Here is a bit of a technical question for you, since I will be storing my data in MS SQL database I need to anticipate column size and types. If I have a column right now type nvarchar size 50, how much should I increase it by to prevent a possible overload?

The answer will depend on the maximum number of characters one character is before encryption for example lets say I encrypt the letter A, what’s the longest amount of characters it will become? Will it be 3 characters instead of 1, etc? Also please answer this question for all types of encryption you have available.

I will answer this question for the symmetric encryption algorithms implemented by Chilkat. These answers can also be applied (in general) to other encryption implementations.

Expansion due to Padding:
The Chilkat encryption component/library implements the AES (also known as Rijndael), Blowfish, and Twofish symmetric encryption algorithms. (3DES will be coming soon) Symmetric means that the same key is used for both encrypting and decrypting. These algorithms are all block ciphers, meaning that encryption is performed in blocks. Input data must be padded to a multiple of the block size. The Blowfish block size is 64-bits (8 bytes). The AES and Twofish block sizes are 128-bits (16 bytes). Note: the block size is different than the key size. The key size is what indicates the strength of the encryption.

The amount of padding depends on a combination of the selected padding scheme and the encryption algorithm. The padding schemes implemented by Chilkat are listed below:

  1. RFC 1423 padding scheme: Each padding byte is set to the number of padding bytes. If the data is already a multiple of the block size, additional bytes are added, each having the value 0×10 (or 0×08). (This is the default padding scheme).
    The maximum expansion due to padding is equal to the block size.
  2. FIPS81 (Federal Information Processing Standards 81) where the last byte contains the number of padding bytes, including itself, and the other padding bytes are set to random values. If the data is already a multiple of the block size, additional bytes are added — all of them random except the last byte.
    The maximum expansion due to padding is equal to the block size.
  3. Each padding byte is set to a random value. The decryptor must know how many bytes are in the original unencrypted data. If the input data is already a multiple of the block size, no padding is added.
    The maximum expansion due to padding is equal to the block size-1.
  4. Pad with NULLs. (If already a multiple of 16, no padding is added).
    The maximum expansion due to padding is equal to the block size-1.

§ **Problem A**
Please reproduce the part of the encryption padding text starting at "3. Each padding" and ending at "padding is added).".
§ **Problem B**
Answer these questions using the encryption padding text.
(i) What is the Blowfish block size?
(ii) Which padding scheme is the default?
(iii) What is the maximum expansion due to padding when padding with NULLs?

§ **Recorded information**

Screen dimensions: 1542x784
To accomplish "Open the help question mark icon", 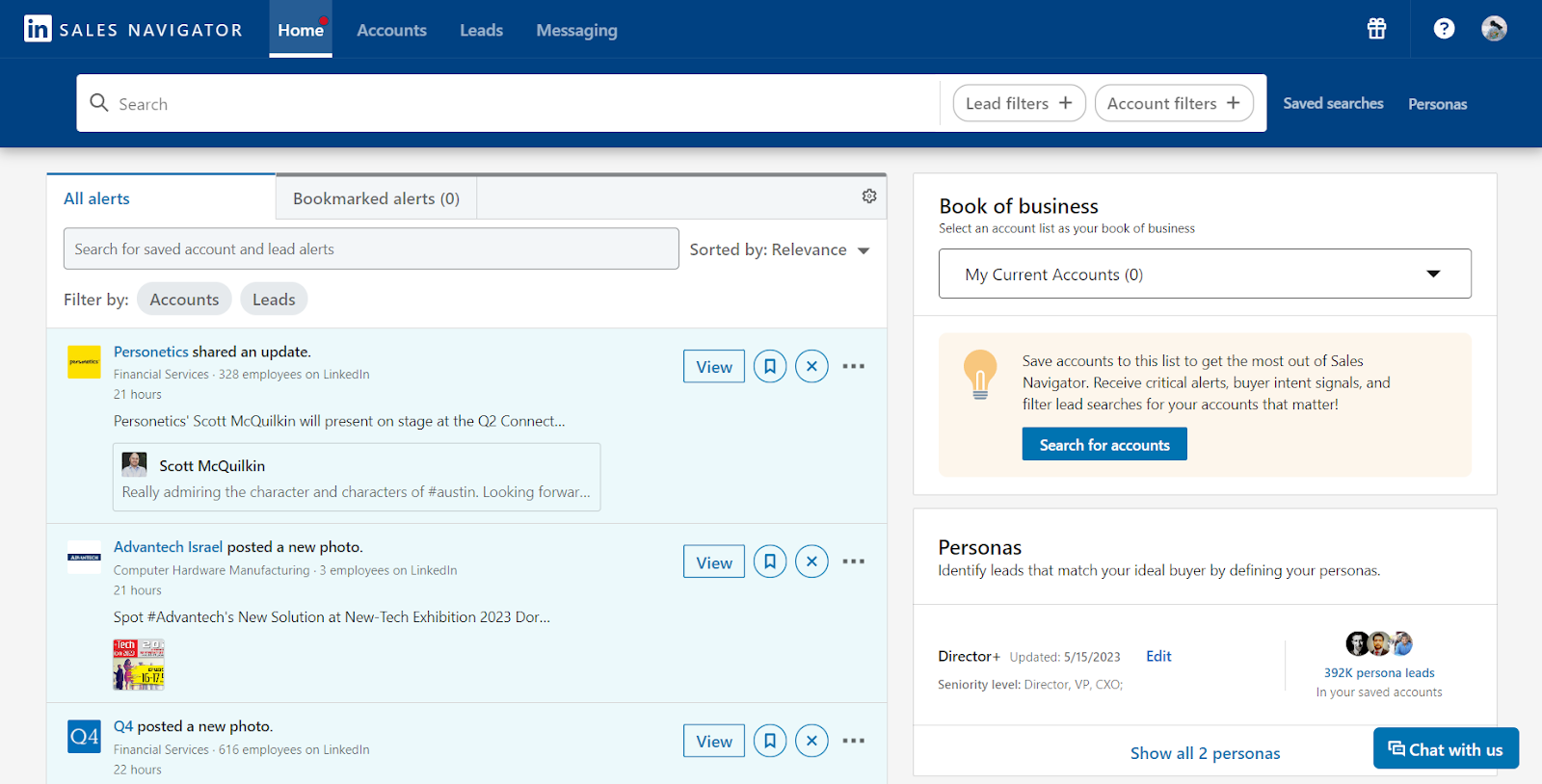I will point(1444,29).
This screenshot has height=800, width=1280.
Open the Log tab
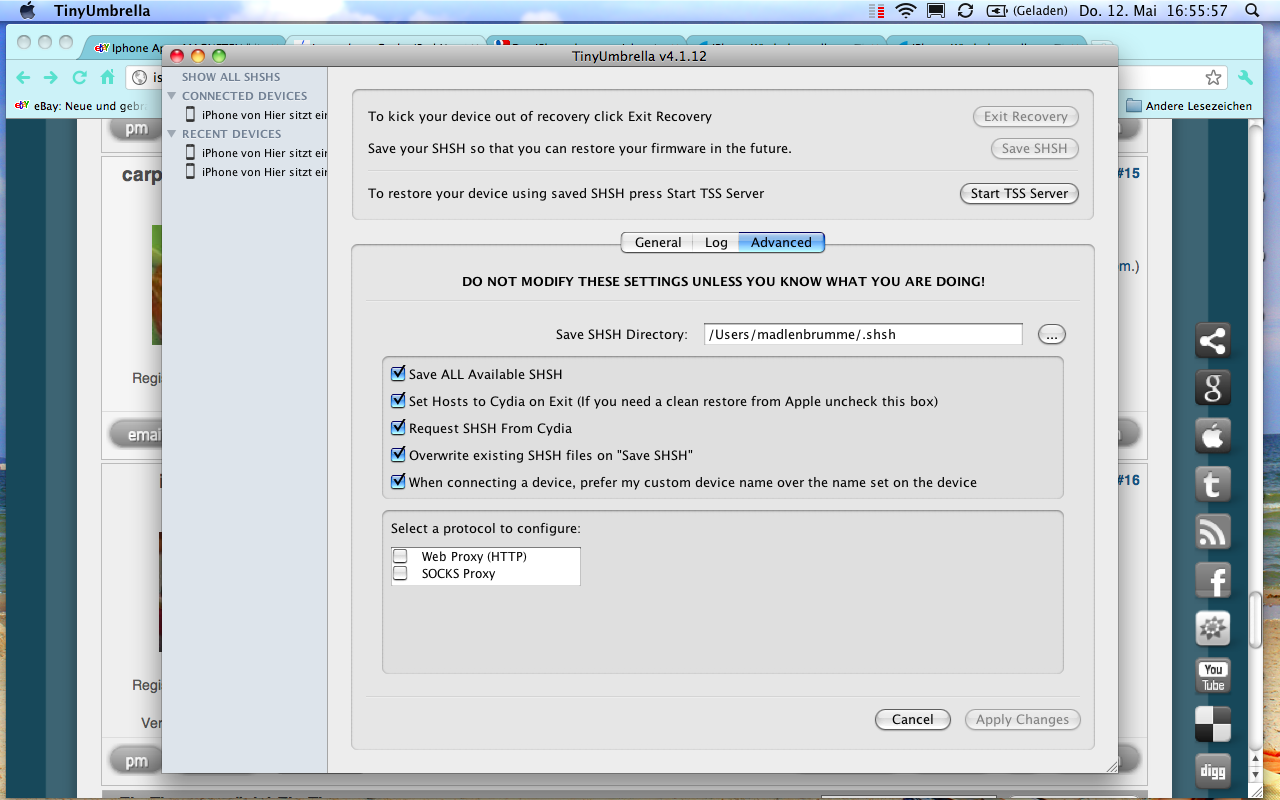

§ **Full solution A**
3. Each padding byte is set to a random value. The decryptor must know how many bytes are in the original unencrypted data. If the input data is already a multiple of the block size, no padding is added.
    The maximum expansion due to padding is equal to the block size-1.
  4. Pad with NULLs. (If already a multiple of 16, no padding is added).

§ **Full solution B**
(i) 64 bits (8 bytes)
(ii) The RFC 1423 padding scheme
(iii) The block size minus 1